* [Assignment] Word for word, set down every line of the entries below from the line with "常见的建筑加固方法有哪些？ (572, 745)" to the line with "河南 (660, 1831)", including both, and no other line.
##### Entries supplied #####
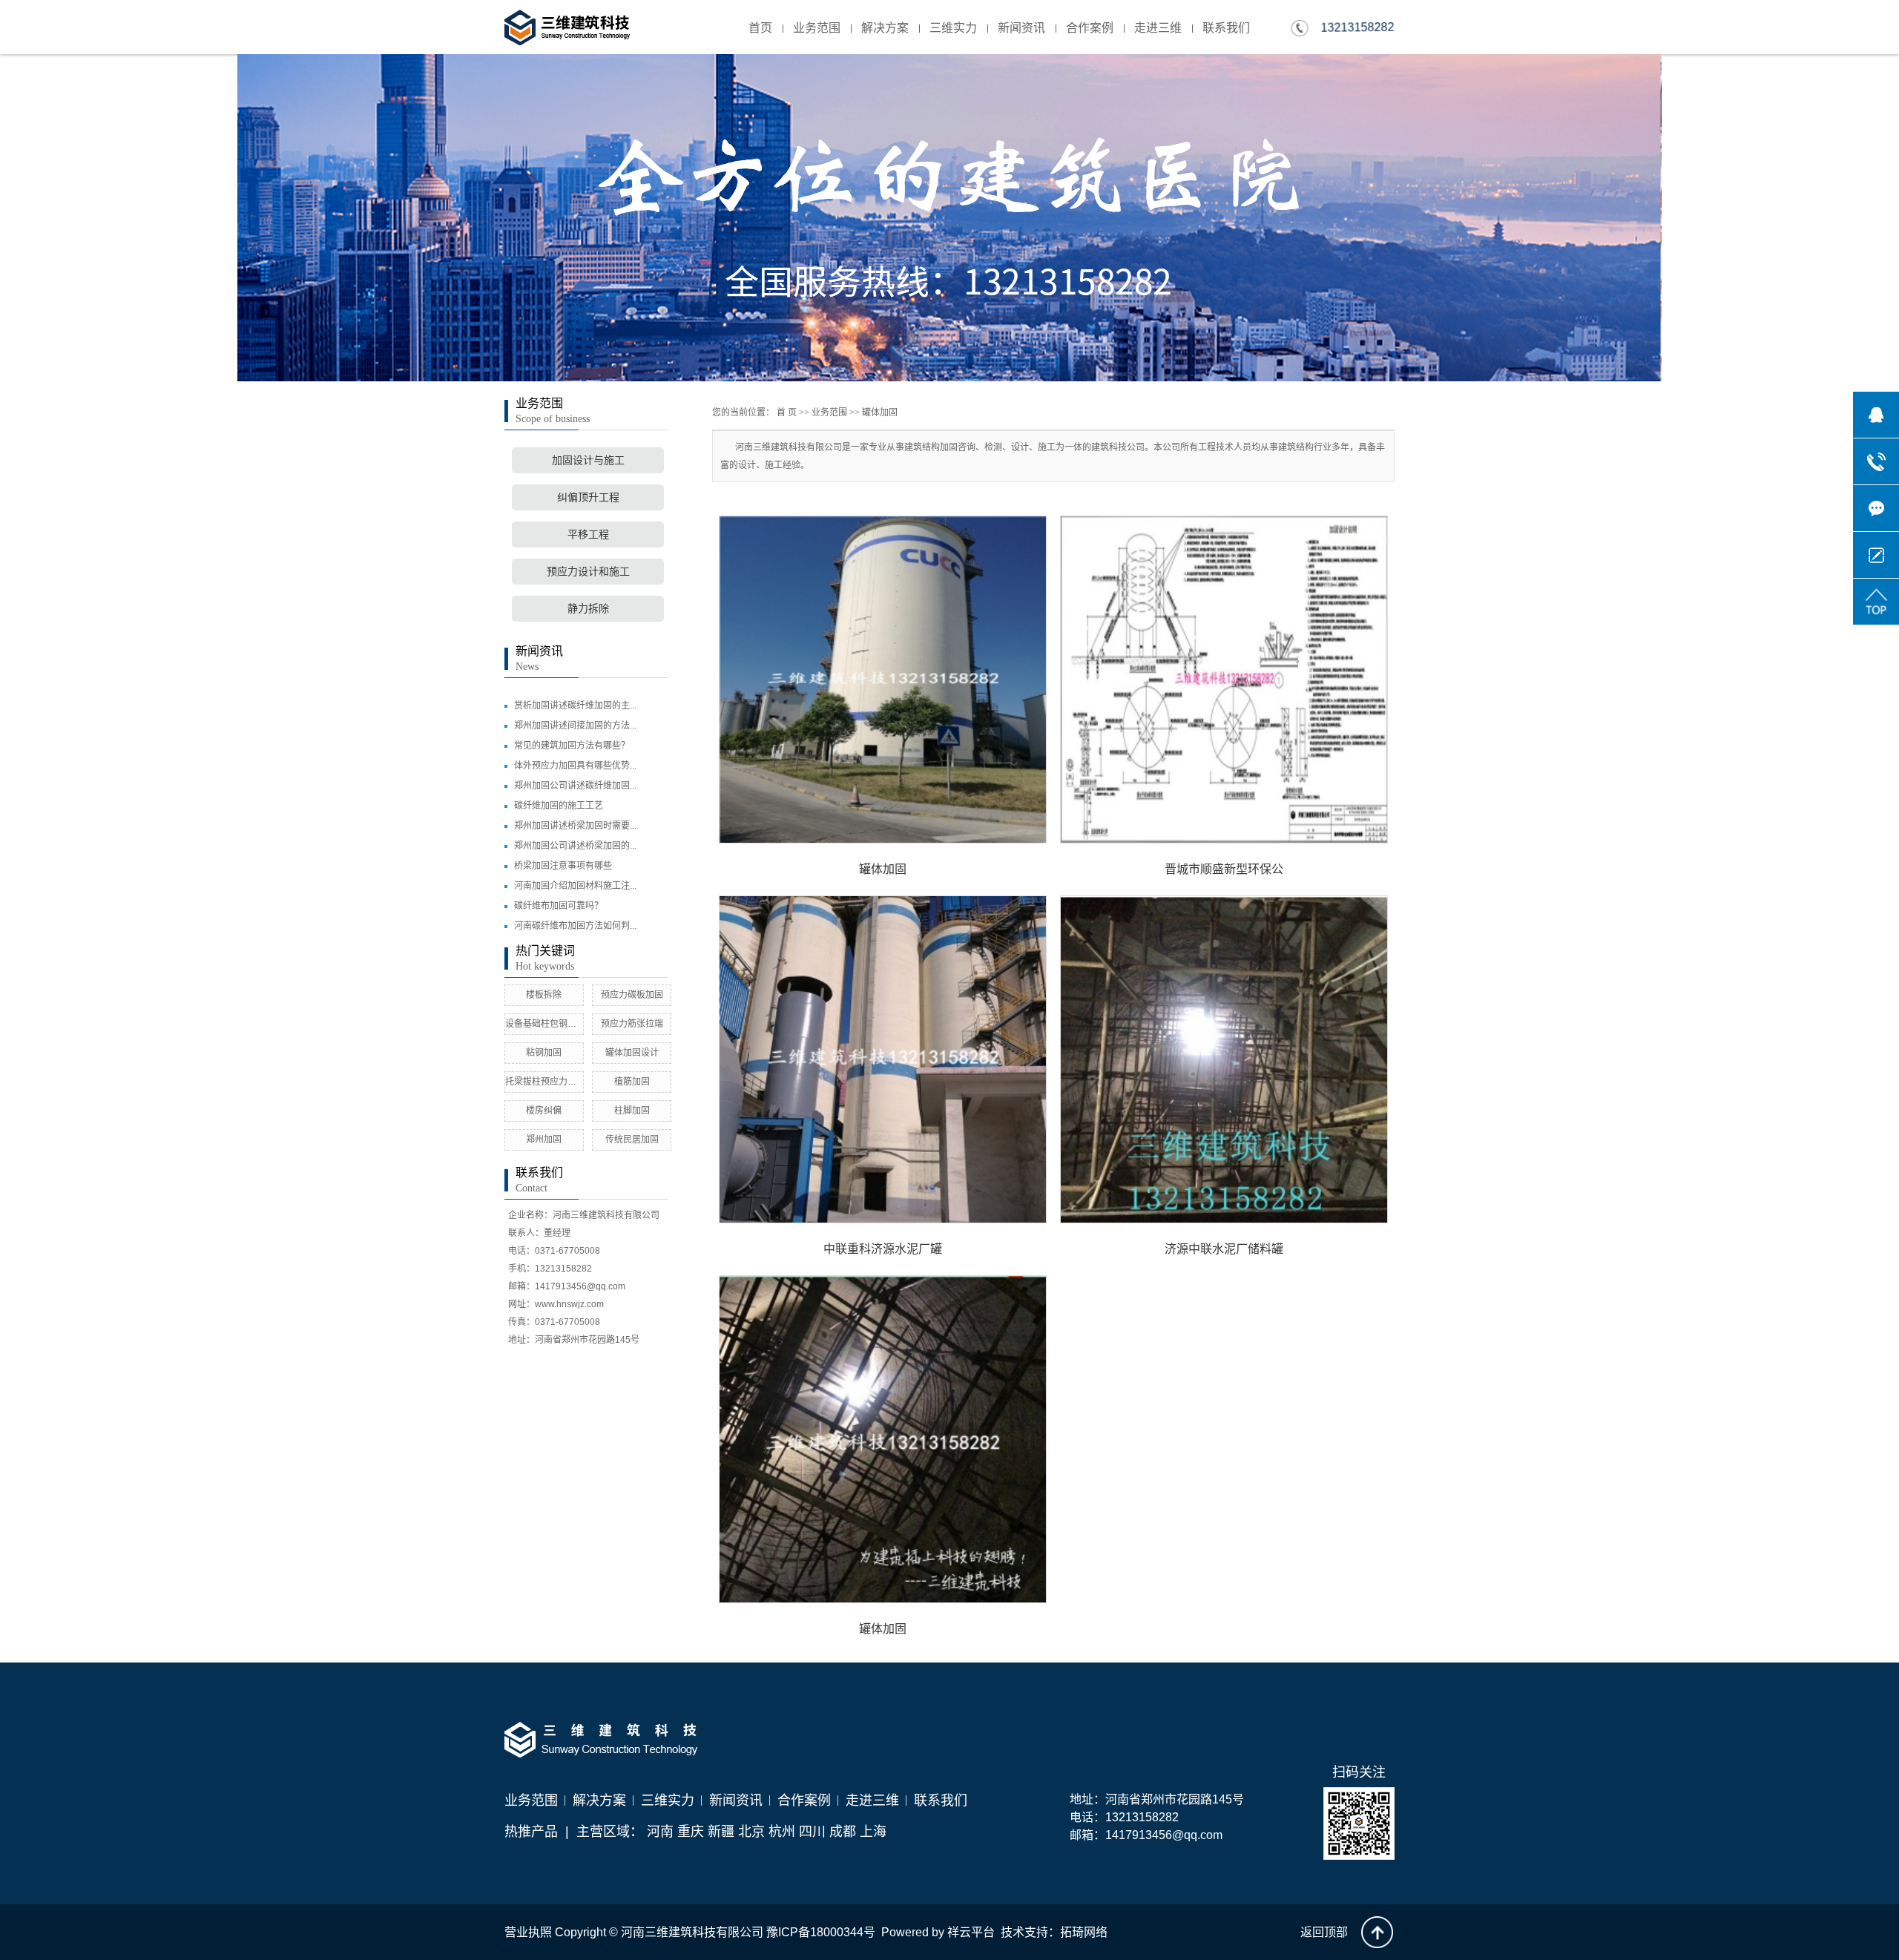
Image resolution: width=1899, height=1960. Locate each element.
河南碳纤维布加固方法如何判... (575, 926)
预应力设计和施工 (588, 571)
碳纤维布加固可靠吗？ (558, 906)
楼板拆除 (544, 995)
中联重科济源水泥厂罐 (882, 1249)
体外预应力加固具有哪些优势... (575, 765)
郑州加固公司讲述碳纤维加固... (575, 785)
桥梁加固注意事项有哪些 (563, 866)
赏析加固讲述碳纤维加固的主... (575, 705)
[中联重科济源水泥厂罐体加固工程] (883, 1059)
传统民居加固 (632, 1139)
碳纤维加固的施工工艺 (558, 805)
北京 (751, 1831)
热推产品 (531, 1831)
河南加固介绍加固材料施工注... (575, 886)
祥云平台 (971, 1932)
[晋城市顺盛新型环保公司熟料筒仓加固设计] (1224, 679)
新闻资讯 (1021, 28)
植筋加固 (632, 1081)
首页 (760, 28)
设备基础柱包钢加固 (545, 1024)
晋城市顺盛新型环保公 (1224, 869)
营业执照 (528, 1932)
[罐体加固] (883, 679)
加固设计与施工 (588, 460)
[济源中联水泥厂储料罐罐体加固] (1224, 1059)
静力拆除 (588, 608)
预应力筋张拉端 (632, 1024)
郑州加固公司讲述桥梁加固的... (575, 846)
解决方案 (885, 28)
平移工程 (588, 534)
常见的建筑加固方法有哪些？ (572, 745)
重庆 (690, 1831)
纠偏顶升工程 (588, 497)
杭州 (782, 1831)
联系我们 (1226, 28)
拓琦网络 (1084, 1932)
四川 (812, 1831)
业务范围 (816, 28)
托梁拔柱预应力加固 (545, 1081)
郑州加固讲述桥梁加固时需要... (575, 825)
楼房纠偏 (544, 1110)
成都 (842, 1831)
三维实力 (953, 28)
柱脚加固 (632, 1110)
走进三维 (1158, 28)
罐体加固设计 (632, 1053)
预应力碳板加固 (632, 995)
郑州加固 (544, 1139)
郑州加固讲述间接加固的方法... (575, 725)
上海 (873, 1831)
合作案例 (1089, 28)
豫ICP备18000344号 (820, 1932)
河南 (660, 1831)
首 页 (787, 412)
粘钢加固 (544, 1053)
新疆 (721, 1831)
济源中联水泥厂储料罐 (1224, 1249)
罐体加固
#####
* [Reply]
常见的建筑加固方法有哪些？ (572, 745)
重庆 (690, 1831)
纠偏顶升工程 (588, 497)
杭州 (782, 1831)
联系我们 (1226, 28)
拓琦网络 (1084, 1932)
四川 (812, 1831)
业务范围 (816, 28)
托梁拔柱预应力加固 (545, 1081)
郑州加固讲述桥梁加固时需要... (575, 825)
楼房纠偏 (544, 1110)
成都 (842, 1831)
三维实力 (953, 28)
柱脚加固 (632, 1110)
走进三维 (1158, 28)
罐体加固设计 (632, 1053)
预应力碳板加固 (632, 995)
郑州加固 (544, 1139)
郑州加固讲述间接加固的方法... (575, 725)
上海 (873, 1831)
合作案例 (1089, 28)
豫ICP备18000344号 (820, 1932)
河南 (660, 1831)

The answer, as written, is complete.